Select each line in the listing below that contains the string "marker", with case counting in the match.

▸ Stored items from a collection
━━━━━━
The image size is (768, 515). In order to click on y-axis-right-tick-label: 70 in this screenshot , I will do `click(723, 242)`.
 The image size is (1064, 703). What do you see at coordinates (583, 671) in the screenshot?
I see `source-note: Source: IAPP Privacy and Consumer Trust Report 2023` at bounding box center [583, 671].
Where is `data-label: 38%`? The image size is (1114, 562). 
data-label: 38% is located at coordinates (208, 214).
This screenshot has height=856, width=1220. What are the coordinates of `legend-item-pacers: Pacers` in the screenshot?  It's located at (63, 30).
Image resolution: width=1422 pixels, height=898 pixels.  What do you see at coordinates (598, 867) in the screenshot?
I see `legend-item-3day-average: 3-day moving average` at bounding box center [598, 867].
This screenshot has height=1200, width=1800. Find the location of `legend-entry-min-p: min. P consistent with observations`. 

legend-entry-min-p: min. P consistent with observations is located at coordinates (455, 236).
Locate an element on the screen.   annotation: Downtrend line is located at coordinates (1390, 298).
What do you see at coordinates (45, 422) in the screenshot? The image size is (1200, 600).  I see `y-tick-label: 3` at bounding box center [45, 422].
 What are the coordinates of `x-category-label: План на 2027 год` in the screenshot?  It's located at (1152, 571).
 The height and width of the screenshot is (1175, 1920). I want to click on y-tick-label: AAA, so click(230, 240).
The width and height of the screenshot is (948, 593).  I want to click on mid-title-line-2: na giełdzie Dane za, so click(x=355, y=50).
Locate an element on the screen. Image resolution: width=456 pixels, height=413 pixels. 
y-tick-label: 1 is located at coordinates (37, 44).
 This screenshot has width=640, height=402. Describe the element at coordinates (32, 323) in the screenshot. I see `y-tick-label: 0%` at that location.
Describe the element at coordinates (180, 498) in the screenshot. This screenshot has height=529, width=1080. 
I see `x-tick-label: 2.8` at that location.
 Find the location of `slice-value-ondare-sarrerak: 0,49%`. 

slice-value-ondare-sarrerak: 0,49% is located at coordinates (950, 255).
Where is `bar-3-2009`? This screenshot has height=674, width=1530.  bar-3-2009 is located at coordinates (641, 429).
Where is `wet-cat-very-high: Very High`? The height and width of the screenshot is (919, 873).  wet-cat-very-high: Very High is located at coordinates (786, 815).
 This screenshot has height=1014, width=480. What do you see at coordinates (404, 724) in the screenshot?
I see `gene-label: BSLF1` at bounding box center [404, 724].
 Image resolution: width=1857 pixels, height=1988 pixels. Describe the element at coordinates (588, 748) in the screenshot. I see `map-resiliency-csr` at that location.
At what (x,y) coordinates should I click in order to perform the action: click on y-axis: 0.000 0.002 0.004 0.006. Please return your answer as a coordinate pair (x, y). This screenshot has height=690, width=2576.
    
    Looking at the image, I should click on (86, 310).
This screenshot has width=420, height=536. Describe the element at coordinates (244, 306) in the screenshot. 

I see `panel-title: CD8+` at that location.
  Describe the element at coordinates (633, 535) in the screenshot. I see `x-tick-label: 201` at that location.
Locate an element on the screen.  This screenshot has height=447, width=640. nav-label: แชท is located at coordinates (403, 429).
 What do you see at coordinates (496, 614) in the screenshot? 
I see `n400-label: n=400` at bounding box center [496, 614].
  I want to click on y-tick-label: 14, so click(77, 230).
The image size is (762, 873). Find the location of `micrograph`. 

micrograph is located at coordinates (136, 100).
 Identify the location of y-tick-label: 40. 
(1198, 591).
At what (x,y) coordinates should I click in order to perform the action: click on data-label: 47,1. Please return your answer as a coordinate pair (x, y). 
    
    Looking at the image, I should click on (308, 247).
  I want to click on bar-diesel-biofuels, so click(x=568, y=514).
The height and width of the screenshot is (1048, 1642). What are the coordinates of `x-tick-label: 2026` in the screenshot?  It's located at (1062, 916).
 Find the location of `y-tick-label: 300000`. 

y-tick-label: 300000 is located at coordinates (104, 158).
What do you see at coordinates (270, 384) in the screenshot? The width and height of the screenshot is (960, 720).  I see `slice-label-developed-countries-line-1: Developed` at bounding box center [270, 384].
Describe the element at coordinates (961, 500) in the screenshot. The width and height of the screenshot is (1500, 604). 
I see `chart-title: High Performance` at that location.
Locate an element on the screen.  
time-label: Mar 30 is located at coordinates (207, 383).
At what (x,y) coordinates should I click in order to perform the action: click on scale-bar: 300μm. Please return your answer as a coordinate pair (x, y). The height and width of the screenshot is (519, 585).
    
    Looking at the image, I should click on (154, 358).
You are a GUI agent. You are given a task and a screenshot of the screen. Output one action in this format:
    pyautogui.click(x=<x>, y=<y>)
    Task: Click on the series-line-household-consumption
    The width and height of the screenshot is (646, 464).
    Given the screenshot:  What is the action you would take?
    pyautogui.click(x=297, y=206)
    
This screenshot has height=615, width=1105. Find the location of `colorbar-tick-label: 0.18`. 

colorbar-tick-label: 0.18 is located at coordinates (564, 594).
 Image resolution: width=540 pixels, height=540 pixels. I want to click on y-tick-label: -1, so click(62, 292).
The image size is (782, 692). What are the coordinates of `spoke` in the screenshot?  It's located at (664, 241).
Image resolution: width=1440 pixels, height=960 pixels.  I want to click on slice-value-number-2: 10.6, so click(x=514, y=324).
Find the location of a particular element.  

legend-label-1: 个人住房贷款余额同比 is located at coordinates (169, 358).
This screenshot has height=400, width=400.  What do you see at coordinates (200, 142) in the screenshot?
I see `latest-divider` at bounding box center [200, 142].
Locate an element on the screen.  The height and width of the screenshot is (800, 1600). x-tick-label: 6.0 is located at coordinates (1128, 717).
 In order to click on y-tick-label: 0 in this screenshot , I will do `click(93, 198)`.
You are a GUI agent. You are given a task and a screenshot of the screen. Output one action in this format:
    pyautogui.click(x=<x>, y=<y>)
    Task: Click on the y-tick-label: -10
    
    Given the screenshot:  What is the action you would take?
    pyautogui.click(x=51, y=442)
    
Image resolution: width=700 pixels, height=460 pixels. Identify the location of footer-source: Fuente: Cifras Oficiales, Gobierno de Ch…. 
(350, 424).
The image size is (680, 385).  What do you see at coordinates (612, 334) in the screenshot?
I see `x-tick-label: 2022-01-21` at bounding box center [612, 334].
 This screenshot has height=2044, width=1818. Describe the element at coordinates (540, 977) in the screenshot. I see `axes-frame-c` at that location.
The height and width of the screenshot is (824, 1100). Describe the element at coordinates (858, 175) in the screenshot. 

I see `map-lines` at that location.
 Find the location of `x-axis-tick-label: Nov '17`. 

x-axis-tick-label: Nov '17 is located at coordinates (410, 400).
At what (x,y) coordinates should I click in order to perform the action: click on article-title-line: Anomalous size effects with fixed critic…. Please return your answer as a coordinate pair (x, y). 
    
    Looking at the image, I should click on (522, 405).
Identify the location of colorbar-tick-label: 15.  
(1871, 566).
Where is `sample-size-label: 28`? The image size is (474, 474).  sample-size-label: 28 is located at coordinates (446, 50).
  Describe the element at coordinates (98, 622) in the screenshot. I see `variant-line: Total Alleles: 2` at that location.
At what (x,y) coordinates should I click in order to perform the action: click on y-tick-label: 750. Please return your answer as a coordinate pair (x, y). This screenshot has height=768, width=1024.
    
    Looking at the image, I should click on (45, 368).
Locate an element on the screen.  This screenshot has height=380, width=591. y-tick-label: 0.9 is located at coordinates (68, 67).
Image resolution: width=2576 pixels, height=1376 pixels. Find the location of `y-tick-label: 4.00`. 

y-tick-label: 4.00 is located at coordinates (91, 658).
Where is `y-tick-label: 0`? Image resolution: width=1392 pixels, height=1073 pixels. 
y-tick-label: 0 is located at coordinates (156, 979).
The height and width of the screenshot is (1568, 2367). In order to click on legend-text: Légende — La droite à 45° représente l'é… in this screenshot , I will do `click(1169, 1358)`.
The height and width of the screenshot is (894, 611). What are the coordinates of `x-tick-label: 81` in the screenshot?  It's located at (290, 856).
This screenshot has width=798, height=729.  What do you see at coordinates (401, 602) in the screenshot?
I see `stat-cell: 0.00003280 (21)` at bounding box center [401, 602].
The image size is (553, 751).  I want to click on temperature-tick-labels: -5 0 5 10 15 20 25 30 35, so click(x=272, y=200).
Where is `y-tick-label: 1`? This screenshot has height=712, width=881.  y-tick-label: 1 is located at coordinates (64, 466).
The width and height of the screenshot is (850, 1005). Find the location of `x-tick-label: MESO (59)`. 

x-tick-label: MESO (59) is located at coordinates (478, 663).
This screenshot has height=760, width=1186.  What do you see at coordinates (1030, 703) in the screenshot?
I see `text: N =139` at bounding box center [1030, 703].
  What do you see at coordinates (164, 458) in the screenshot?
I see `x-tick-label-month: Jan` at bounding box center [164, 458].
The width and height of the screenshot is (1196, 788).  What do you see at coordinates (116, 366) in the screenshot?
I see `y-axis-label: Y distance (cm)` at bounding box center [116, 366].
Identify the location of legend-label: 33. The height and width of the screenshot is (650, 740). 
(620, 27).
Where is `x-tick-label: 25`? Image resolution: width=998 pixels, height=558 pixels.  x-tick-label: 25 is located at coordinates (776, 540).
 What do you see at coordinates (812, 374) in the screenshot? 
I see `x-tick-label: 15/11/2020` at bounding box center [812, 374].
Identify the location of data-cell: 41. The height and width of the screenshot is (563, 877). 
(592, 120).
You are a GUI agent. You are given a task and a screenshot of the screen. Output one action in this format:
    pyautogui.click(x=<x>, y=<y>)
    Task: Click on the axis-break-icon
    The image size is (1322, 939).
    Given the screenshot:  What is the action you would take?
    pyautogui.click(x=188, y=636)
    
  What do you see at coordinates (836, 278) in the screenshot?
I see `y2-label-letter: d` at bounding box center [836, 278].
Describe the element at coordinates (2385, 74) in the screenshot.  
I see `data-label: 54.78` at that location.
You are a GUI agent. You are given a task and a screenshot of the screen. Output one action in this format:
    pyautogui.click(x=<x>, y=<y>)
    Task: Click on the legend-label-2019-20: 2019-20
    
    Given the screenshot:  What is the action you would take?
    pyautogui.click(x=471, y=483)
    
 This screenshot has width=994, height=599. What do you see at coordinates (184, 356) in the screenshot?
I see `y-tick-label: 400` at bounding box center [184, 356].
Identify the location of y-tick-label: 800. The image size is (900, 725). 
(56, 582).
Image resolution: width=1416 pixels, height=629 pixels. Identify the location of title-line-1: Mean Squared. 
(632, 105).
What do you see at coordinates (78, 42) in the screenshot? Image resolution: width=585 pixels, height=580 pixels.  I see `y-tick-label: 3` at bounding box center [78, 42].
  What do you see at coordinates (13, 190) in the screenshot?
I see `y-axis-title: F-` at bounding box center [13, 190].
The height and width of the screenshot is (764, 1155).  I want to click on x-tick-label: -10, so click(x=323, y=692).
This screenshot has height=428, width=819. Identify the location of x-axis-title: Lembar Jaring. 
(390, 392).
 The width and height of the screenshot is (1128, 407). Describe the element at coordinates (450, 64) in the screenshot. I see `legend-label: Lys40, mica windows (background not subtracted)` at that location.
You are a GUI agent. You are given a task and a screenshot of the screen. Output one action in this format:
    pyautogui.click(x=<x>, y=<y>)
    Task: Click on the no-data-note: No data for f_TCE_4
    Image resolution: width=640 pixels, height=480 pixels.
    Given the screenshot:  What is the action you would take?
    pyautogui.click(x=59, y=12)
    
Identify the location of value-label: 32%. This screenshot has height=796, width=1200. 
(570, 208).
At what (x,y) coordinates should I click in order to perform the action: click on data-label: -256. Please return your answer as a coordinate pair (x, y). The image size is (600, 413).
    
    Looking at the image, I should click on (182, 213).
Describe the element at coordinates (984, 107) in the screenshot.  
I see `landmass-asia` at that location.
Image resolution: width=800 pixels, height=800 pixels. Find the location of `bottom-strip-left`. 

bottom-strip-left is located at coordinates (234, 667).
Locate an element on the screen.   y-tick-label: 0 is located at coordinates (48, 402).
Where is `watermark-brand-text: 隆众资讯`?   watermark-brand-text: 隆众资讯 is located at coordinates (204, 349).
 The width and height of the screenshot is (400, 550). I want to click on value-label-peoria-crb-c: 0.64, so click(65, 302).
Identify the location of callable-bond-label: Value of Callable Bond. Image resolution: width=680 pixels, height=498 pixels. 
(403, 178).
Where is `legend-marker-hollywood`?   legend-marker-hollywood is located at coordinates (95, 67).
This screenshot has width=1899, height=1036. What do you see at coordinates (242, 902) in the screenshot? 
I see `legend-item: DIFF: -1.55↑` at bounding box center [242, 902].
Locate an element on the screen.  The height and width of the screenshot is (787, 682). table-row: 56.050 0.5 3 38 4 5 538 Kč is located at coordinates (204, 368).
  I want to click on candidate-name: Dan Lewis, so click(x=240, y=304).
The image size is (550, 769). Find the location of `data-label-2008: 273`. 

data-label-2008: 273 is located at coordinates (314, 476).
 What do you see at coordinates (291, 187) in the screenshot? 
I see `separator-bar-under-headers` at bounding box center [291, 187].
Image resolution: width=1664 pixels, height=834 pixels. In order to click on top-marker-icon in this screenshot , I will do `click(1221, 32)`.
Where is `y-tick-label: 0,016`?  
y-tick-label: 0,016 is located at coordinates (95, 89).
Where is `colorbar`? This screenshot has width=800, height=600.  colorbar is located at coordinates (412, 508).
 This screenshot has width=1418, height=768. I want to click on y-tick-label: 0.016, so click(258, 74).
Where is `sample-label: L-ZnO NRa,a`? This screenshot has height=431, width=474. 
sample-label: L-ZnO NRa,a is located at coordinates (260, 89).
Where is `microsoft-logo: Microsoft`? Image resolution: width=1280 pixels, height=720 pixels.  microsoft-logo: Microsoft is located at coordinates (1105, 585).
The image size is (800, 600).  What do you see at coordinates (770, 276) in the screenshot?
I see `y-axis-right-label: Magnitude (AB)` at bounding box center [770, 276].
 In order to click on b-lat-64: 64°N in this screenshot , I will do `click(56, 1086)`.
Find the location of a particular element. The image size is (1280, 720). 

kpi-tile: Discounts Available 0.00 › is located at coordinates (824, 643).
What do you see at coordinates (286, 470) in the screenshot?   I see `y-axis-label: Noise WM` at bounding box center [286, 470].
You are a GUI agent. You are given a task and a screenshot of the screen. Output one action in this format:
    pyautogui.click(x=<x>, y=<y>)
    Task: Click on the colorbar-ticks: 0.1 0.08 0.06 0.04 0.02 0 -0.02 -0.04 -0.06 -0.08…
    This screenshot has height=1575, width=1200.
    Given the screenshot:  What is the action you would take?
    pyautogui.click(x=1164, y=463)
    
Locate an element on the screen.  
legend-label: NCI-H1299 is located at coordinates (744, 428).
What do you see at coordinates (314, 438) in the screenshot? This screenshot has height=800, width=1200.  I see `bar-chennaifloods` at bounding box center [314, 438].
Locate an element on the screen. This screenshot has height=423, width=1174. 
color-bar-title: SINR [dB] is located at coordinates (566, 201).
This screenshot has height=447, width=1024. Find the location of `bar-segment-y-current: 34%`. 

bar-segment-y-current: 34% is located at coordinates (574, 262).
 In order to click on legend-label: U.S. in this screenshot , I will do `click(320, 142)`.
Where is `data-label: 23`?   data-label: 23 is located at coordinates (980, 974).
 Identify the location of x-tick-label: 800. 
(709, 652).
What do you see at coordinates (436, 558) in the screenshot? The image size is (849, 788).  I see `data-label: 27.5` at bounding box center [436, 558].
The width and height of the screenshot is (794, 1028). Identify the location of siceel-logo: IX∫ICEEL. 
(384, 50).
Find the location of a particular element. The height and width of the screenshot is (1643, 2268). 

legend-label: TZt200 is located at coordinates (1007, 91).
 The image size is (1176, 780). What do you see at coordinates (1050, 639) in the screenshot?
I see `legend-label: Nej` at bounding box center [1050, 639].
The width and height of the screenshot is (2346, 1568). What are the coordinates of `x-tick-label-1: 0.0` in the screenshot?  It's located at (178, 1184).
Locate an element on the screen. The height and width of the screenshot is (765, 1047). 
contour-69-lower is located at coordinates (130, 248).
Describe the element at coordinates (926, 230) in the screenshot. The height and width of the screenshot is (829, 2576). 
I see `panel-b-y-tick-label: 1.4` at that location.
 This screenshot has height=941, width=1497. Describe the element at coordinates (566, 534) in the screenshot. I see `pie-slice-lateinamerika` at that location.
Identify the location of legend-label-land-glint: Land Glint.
━━━━━━
▸ Response box
Where is `legend-marker-hollywood`?   legend-marker-hollywood is located at coordinates (95, 67).
Image resolution: width=1664 pixels, height=834 pixels. In order to click on top-marker-icon in this screenshot , I will do `click(1221, 32)`.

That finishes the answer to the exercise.